MRI has now been utilized in investigating the heads of injured patients for many years and has been found to have high sensitivity compared with CT especially for smaller lesions as are often seen in diffuse axonal injury. MRI has also been utilized in many smaller series of TBI patients [24]. None of our 24 cases showed evident white matter abnormalities on conventional MRI studies but they showed altered DTI parameters (Fig. 1)., and this was evidenced by study conducted by Teramaya and his colleagues that recovery might be predicted by DTI in TBI cases. This is especially relevant to mild TBI that causes axonal injury, usually in the context of normal CT/MRI. The capacity of DTI to detect subclinical DAI neuropathologic alterations clarifies the excitement regarding such modality [25, 26].

In the current study, by using the ROC curve analysis, both FA and MD in the genue, splenium and corticospinal tract showed high validity in differentiating cases with TBI in comparison with controls. Also, the validity of combined FA & MD in differentiating cases with trauma are statistically significance in SLF, AF, genue, splenium, ILF and CS.

In addition, Kennedy et al. [27] found long-term (mean = 7 years) reductions in FA and increased MD in the centrum semiovale, and the superior and inferior frontal WM following severe TBI.
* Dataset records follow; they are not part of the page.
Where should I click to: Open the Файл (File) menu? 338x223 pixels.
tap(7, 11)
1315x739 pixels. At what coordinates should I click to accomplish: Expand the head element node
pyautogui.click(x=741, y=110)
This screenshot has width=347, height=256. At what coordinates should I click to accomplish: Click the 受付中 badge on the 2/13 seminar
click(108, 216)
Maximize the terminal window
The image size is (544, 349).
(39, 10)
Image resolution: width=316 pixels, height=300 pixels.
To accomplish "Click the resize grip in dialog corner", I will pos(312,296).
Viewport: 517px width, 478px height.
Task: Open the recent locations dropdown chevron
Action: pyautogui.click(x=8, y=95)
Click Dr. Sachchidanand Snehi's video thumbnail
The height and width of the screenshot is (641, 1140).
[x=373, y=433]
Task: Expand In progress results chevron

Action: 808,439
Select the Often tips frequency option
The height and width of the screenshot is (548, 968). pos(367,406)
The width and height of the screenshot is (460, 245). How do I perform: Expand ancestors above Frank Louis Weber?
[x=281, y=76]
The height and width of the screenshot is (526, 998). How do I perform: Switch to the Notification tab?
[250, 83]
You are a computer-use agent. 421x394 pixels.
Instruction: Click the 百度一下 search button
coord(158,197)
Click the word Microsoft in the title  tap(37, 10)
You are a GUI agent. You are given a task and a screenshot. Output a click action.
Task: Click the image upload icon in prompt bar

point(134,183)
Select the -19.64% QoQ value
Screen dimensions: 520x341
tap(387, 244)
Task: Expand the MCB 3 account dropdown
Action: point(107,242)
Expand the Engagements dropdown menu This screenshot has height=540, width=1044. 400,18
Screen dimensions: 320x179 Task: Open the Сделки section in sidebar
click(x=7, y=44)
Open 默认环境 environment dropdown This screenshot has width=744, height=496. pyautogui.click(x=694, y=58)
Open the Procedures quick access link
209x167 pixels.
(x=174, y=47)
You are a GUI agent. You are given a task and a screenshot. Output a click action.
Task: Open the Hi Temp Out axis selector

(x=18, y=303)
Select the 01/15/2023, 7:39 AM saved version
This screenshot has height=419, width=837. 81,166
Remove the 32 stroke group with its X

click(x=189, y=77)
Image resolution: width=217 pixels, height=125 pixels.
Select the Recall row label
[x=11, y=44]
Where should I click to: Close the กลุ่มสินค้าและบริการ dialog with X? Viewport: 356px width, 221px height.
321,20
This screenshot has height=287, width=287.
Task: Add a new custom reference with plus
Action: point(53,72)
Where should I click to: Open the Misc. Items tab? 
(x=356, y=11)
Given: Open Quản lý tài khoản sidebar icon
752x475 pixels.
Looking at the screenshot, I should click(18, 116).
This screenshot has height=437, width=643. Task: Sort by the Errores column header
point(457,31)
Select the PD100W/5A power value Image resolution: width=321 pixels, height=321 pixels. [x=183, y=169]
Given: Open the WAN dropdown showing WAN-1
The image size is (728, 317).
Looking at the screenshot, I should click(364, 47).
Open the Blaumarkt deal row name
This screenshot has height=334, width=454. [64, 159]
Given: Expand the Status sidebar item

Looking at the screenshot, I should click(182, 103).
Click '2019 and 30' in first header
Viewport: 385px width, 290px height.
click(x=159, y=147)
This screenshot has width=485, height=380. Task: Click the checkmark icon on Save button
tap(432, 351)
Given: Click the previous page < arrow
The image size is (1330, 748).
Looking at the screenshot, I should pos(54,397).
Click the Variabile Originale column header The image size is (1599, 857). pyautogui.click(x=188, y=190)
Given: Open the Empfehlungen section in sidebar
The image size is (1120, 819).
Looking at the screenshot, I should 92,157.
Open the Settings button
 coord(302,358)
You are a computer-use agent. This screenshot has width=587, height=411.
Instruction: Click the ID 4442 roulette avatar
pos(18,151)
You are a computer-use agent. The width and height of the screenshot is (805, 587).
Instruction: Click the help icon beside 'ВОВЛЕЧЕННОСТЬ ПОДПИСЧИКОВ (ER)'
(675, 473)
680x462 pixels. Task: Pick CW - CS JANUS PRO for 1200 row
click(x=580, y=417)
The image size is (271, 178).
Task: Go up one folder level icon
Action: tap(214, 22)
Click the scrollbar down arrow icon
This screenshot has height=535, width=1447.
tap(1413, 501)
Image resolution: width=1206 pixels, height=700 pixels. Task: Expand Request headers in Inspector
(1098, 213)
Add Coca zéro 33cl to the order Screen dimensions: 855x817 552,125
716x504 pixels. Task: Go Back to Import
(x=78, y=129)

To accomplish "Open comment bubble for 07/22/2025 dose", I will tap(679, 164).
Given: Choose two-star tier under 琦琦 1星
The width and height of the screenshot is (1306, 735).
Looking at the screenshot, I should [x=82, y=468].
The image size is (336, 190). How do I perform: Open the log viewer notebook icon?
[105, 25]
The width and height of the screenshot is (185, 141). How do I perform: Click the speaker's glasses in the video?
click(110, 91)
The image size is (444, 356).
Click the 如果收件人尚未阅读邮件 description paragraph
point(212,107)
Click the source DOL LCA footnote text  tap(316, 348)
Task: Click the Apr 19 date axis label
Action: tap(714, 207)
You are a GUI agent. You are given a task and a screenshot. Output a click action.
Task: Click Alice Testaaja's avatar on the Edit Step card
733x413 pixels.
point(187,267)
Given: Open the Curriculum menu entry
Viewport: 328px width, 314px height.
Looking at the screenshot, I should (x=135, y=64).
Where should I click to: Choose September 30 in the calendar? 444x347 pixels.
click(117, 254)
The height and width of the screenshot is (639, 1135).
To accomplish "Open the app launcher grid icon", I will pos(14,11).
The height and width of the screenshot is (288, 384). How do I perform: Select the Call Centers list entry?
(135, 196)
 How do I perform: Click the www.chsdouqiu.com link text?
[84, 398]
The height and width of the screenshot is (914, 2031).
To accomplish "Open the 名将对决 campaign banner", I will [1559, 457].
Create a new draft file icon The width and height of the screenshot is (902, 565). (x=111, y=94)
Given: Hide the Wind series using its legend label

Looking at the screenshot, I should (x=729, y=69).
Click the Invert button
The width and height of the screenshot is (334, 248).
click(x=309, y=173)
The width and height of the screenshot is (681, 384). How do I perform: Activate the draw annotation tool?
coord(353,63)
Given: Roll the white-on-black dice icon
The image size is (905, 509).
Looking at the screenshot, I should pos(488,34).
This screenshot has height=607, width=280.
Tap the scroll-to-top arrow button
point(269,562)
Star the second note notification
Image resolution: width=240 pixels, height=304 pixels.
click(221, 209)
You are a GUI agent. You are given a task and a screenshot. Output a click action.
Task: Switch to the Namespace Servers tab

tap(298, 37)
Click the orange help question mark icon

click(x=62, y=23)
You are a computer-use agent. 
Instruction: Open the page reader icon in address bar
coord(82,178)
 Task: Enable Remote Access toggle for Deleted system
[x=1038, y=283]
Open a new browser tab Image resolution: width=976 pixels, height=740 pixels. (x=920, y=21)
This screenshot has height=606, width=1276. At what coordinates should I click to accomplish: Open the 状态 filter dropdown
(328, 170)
Our results also agreed with [28] who investigated Dentatorubrothalamic tract (DRTT) injuries in subjects who had post-traumatic tremors in at least one extremity after mild TBI. Dentatorubrothalamic tract FA values showed significant reduction in patient's limbs as compared to controls (P < 0.05). On the other hand, no significant difference existed in ADC of the DRTT between patient group and controls (P > 0.05).

On the other hand, Bazarian and his colleagues [29] reported high FA of the posterior CC of mTBI patients within 3 days after injury and also reduced ADC. Mayer and his colleagues [21] also reported increased FA in mTBI patients 12.5 ± 5.4 days after injury.

Limitations

The current study has few limitations, as it a single center study and enrolled a relatively small sample size of the patients. Also, the study didn’t compare the different DTI parameters according to the severity of TBI. At last, we didn’t report the changes after follow-up which is a matter of a debate between studies, but it hadn’t been illustrated here. Future study with follow-up MRI is recommended to evaluate the prognostic role of DTI in early detection of WM abnormalities.

Conclusions

DTI parameters is a promising tool in the detection of early brain parenchymal changes in TBI patients with persistent symptoms and no evident abnormalities on conventional MRI. Further more combined use of FA and MD shows better diagnostic accuracy in differentiation between control and trauma patient.